I rescued those I could, in elaborate operations of relocations balanced on the flashing
silver of a clean butter knife, but the casualties were many and I grieved every one.
For their own good,
to stem the kamikaze flow,
I summoned a handyman to block up the cracks
they filed in and out of.
Widely held to be the most successful species on the planet,
with territories everywhere but Antarctica, ants
farm fight garden have generals organise wars keep livestock and
slaves nurse young engineer tunnel build design have no boss:
they do all this nearly blind and brainless, drawing diagrams, routes, fortuitous
architecture, information loops.
Traffic, signals,
neighbourhoods of pheromones,
look closely at the ants,
at the antness in the whole and
you come to the crucial question: where is the thought?
Where is/the thought?
Where is it ever?
‘Buried in the system’ says some boffin. ‘Ants as authors’ says another.
A Princeton biologist has an ‘ant map’ of evolutionary errors.
The death of the author!
‘Does the painting materialize on its own’? Who makes a society?: ‘Everybody and nobody,’
neurons firing off each other in bodies firing off each other.
Finally, a mathematician weighs in: ‘No cell in your 100 billion cells in your brain is having a thought, but together they are.’
Thank you. That is helpful.
The cell that alone is as mindless as an ant makes thought only in concert with the
other cells; the cellular ensemble makes sensation, motivation.
Together the cells are getting dressed to go to work, making love, deciding what to
cook for dinner, perpetrating genocide, adopting a child, writing a novel, playing a
cello, paying the phone bill, meditating, posting a photo to social media,
heading to court.
The ants that individually respond mindlessly to a chemical united build a nest. And
then there are equations outside of math. Each ant, like a cell, unable to think,
together make thoughts in action, make vibrating scents/sense, make super circuitries
like the Internet, deep in the earth, in my kitchen walls.
‘Who conducts?’ someone asks.
Wrong question.
‘What is consciousness?’ asks another. Listen: they exist.

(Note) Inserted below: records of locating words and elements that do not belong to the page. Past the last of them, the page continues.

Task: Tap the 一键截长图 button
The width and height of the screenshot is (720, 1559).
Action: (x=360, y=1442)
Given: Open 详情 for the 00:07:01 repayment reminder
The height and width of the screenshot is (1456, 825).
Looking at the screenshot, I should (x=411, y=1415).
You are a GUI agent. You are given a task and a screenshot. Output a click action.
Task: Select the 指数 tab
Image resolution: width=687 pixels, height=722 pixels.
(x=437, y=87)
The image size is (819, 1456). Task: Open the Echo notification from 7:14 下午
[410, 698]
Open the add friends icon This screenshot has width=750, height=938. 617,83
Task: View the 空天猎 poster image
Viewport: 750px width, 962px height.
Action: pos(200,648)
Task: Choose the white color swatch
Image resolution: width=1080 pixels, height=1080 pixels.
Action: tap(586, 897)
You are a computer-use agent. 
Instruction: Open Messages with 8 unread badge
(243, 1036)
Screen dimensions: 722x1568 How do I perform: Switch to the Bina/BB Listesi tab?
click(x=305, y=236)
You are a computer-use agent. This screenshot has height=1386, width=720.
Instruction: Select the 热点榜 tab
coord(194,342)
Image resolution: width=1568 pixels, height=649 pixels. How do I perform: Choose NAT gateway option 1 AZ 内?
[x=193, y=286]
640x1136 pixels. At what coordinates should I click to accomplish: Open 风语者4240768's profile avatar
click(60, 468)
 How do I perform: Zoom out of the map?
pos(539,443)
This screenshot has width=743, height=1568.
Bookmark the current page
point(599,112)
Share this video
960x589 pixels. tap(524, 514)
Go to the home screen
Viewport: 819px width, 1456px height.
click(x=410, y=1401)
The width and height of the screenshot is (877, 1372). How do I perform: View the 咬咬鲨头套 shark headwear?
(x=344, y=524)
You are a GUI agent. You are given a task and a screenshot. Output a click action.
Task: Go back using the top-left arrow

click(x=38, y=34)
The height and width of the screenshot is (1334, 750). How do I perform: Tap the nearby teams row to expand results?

Six legs attached to mesosoma, with a hooked claw at the end of each leg; nuptial
flight; larvae; pupa; sound; touch; pheromonian orchestra conducted with antennae.
‘A crushed ant emits an alarm pheromone that sends nearby ants into an attack frenzy
and attracts more ants from further away.’
Thriving in biomass, mutualistic presence making sounds by stridulation. ‘Some ant
species use “propaganda pheromones” to confuse enemy ants, causing them to fight among themselves.’
What, then, is the right question, or are there already too many questions for such obvious answers?
So the handyman comes to plug up holes and cracks.
Stomps in heavy-limbed and hard-done-by, all
resentful niceness like cheap cologne splashed over a stench,
talks to his apprentice like shit.
The apprentice takes it, wears it, hovers covered in the shame, holds in his pain, his
anger, his accent, because he might not feel he has the option to say ‘I quit’ in his language,
and the handyman looks at me exasperated and says, ‘So, you want the cracks plugged up. It’s an old window. Why bother?’ Because of the ants, I say; I want them to stop getting in so I don’t accidentally kill them.
He starts filling up holes and cracks and then he turns to me, his face a pall of contempt
and spits, ‘Why don’t you just use some spray? They’re only ants!’
I don’t have the time and energy to explain, cause often cells outside me form a
thought I cannot change; I look him in his wide sure eye and say: because I like them.
He shakes his head and sighs, goes back to his work.
‘Buried in the system,’ I think — my cells, collectively, think.
‘Who conducts?’
I have the answer, I long to tell him.
I have the answer: they want to live.
Note: some of the ideas and quotes in this piece were inspired by/sourced from a Radiolab podcast titled ‘Emergence’ (Season 1, Episode 3), accessed November 27, 2013.
Published in Plumwood Mountain: An Australian Journal of Ecopoetry and Ecopoetics, vol.3, no.1, 2016.